Their enemies' arrow tips floated in front of their faces, but as it trembled to take in that sight picture, six other bodies were already moving. A!
Six boys ran across the courtyard, with just enough fervor to distract the archers when they hurtled their shoulders into the walls at ground level. All six knelt on both knees, curling their backs at the edge of all three buildings.
That eyeglasses boy – those six hanging halfway up the wall – and the half dozen boys kneeling at the bottom edge of the concrete buildings – he could simply not decide. His arrow bobbed up and down – he could simply not understand the complexity of the situation when the mass of targets grew linearly in number.

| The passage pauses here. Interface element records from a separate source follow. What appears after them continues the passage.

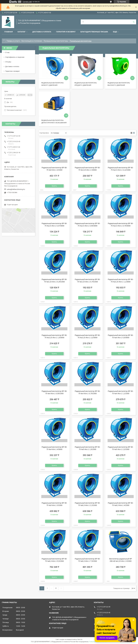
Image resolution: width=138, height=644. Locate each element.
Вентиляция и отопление (32, 41)
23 (56, 588)
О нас (7, 52)
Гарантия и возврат (66, 32)
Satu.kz (80, 639)
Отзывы (8, 62)
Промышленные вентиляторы (56, 41)
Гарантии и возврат (13, 71)
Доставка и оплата (42, 32)
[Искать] (134, 22)
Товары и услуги (13, 41)
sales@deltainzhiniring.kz (16, 189)
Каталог (22, 32)
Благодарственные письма (94, 32)
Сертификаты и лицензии (15, 57)
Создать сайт (27, 2)
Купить (54, 186)
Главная (9, 32)
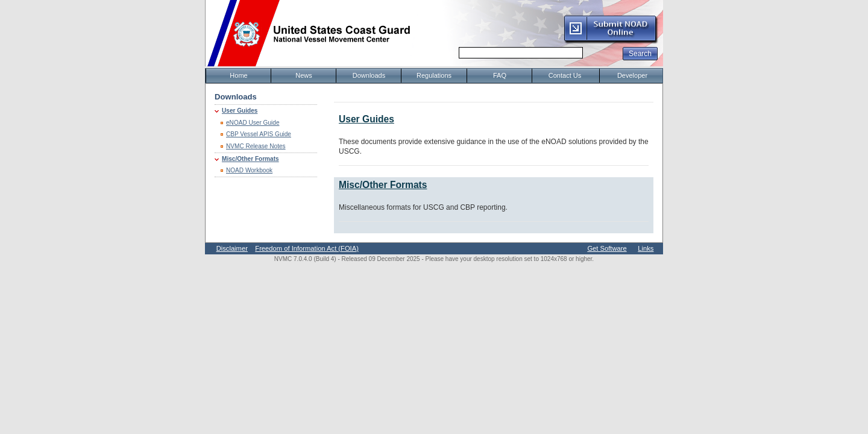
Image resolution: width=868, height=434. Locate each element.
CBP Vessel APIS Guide (259, 134)
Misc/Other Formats (250, 159)
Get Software (606, 248)
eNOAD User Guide (253, 122)
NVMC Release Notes (256, 146)
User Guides (239, 110)
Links (646, 248)
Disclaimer (232, 248)
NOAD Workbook (249, 170)
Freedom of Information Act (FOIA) (307, 248)
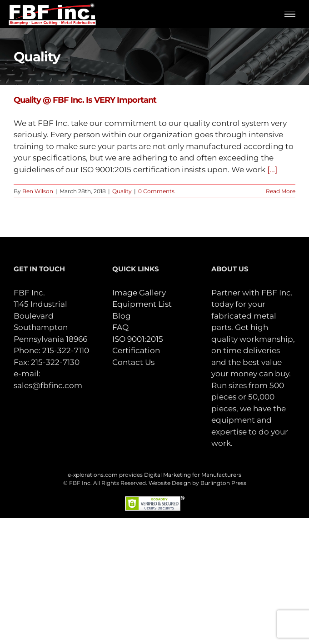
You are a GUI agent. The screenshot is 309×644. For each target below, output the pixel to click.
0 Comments (156, 191)
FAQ (120, 327)
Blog (121, 316)
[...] (272, 170)
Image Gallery (139, 293)
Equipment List (142, 304)
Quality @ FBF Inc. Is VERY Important (85, 100)
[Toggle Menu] (290, 14)
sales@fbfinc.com (48, 385)
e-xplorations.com (93, 474)
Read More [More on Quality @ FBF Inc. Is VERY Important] (280, 191)
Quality (122, 191)
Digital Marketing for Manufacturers (193, 474)
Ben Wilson (38, 191)
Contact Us (133, 362)
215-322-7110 (65, 350)
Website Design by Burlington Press (197, 483)
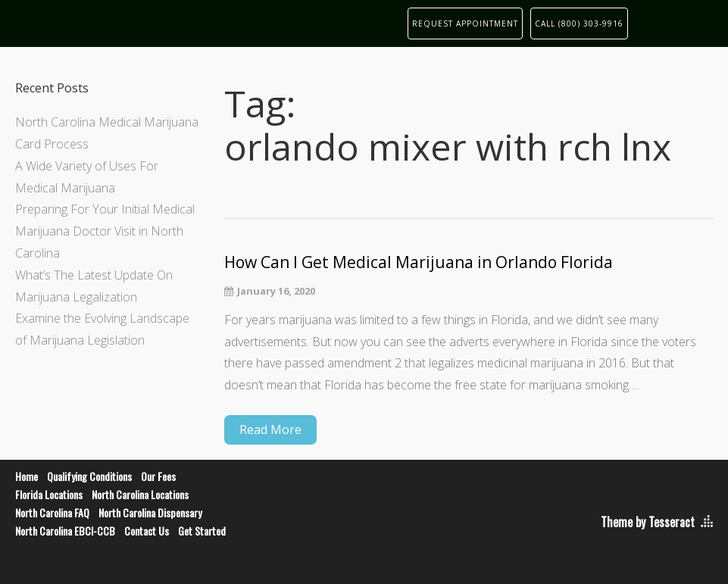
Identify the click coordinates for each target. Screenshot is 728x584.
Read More (270, 429)
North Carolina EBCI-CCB (65, 530)
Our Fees (158, 476)
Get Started (202, 530)
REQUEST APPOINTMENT (465, 23)
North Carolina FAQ (52, 512)
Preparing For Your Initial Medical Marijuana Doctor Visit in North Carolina (105, 231)
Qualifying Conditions (89, 476)
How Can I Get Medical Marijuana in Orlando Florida (418, 262)
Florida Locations (48, 494)
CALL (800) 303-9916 (579, 23)
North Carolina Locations (140, 494)
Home (27, 476)
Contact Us (146, 530)
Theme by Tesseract (648, 522)
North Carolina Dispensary (150, 512)
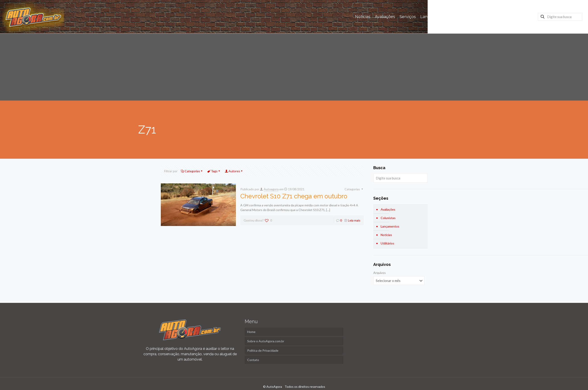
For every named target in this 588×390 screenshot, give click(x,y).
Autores (234, 171)
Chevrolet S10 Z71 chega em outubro (294, 196)
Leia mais (354, 220)
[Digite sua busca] (560, 17)
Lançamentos (390, 226)
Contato (253, 360)
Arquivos (379, 273)
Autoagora (271, 189)
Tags (214, 171)
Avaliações (388, 209)
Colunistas (388, 218)
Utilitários (387, 243)
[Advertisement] (294, 67)
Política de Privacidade (263, 350)
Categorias (192, 171)
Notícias (386, 235)
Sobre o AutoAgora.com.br (266, 341)
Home (251, 332)
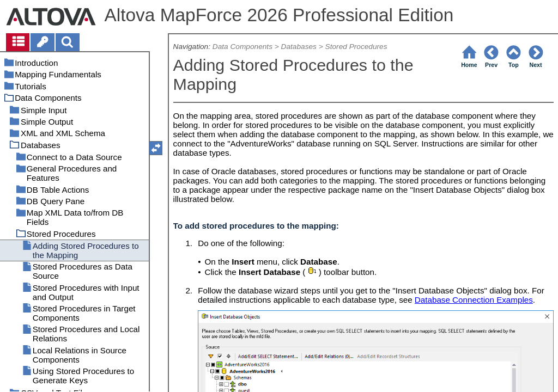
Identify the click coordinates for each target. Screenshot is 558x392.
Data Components (242, 46)
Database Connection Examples (474, 299)
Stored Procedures (356, 46)
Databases (299, 46)
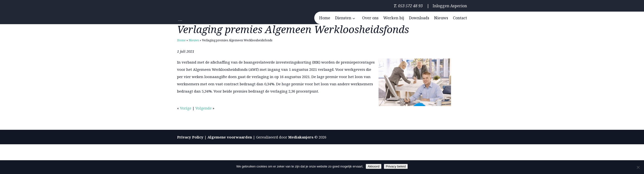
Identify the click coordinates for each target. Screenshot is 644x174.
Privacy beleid (396, 166)
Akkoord (374, 166)
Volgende (204, 108)
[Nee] (638, 167)
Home (181, 40)
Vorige (186, 108)
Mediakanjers (301, 137)
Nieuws (194, 40)
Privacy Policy (190, 137)
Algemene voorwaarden (230, 137)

"Saaaahh…" He said waving both his arms open, the camera lenses around him capturing every picture frame as it rotated round a round, to the side, wildly with a shrill roar of rapture.
"SHO-KEI!"
DEATH SENTENCE!
In its finality, six feet drove their right legs into the backs of six kneeling boys – propelling their hard muscle, Kusanagi ninja bodies up effortlessly into the air a story and a half up. Those six boys grabbed their brother's shoulders and further pulled themselves up in the air, defying the perpetual rules of physics - vertically running their feet on the backs of their comrades, up that wall until…
With. Until tenderly and lovingly – practiced again and again they were able to clear a four story relay race just as you and I was able to cross the street with one leap.
A!
Now that arrowhead floated chaotically in front of his face, he was unable to move and his ability to make a decision was not turned to stone.
Six boys. Six bodies in perfect synchronisity, without taking their eyes from their enemy crossed their right arm across their bodies and drew their swords from their left shoulder when their faces floated up from the edge of that concrete rooftop. As akin to the grim reaper whose face slowly bubbled up from a black quagmire.
It came to touch all. Like death. It touched all – like RAIN.
…
You will rue the day you dared harm our one true Master.